### Problem description
Could you write out the opening lines of the data, word for word, stopping after the line that contains "204x140 pixels."?

Records from a collection:
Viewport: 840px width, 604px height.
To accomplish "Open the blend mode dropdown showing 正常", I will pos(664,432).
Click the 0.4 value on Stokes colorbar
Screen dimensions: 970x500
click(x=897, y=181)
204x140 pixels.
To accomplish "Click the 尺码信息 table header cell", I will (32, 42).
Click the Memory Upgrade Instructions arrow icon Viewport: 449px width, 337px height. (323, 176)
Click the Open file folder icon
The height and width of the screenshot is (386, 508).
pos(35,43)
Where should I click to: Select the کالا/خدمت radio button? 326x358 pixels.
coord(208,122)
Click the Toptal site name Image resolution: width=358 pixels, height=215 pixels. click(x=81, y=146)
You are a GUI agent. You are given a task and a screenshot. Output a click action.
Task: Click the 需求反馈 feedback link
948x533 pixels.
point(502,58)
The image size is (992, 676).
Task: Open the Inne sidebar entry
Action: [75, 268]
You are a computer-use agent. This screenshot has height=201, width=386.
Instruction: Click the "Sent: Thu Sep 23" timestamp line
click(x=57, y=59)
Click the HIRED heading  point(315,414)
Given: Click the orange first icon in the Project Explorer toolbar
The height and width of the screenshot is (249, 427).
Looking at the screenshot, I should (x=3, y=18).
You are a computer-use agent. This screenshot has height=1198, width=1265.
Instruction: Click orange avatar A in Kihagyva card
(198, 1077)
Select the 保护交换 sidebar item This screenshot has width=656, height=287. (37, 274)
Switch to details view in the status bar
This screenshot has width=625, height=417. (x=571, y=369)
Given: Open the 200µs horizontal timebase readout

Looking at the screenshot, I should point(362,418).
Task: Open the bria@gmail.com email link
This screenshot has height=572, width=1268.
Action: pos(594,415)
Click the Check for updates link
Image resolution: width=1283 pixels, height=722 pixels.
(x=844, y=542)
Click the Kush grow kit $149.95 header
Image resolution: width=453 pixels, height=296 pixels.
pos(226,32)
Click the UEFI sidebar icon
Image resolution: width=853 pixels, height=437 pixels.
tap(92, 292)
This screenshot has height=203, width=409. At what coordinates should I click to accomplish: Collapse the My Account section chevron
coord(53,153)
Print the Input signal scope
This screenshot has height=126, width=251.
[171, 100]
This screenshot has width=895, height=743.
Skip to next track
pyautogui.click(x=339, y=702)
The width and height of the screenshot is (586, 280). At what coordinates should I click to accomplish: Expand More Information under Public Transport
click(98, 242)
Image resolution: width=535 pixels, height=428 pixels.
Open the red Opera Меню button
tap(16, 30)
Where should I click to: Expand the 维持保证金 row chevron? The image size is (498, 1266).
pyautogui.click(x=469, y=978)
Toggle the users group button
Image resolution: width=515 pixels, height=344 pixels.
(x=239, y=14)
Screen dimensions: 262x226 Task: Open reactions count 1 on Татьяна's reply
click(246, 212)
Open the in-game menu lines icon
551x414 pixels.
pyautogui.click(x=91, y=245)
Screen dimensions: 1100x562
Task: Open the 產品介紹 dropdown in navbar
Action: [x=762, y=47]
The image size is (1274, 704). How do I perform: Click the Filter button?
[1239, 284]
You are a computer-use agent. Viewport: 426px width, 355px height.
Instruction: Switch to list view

### Answer for this exercise
Viewport: 840px width, 604px height.
To accomplish "Open the blend mode dropdown showing 正常", I will pos(664,432).
Click the 0.4 value on Stokes colorbar
Screen dimensions: 970x500
click(x=897, y=181)
204x140 pixels.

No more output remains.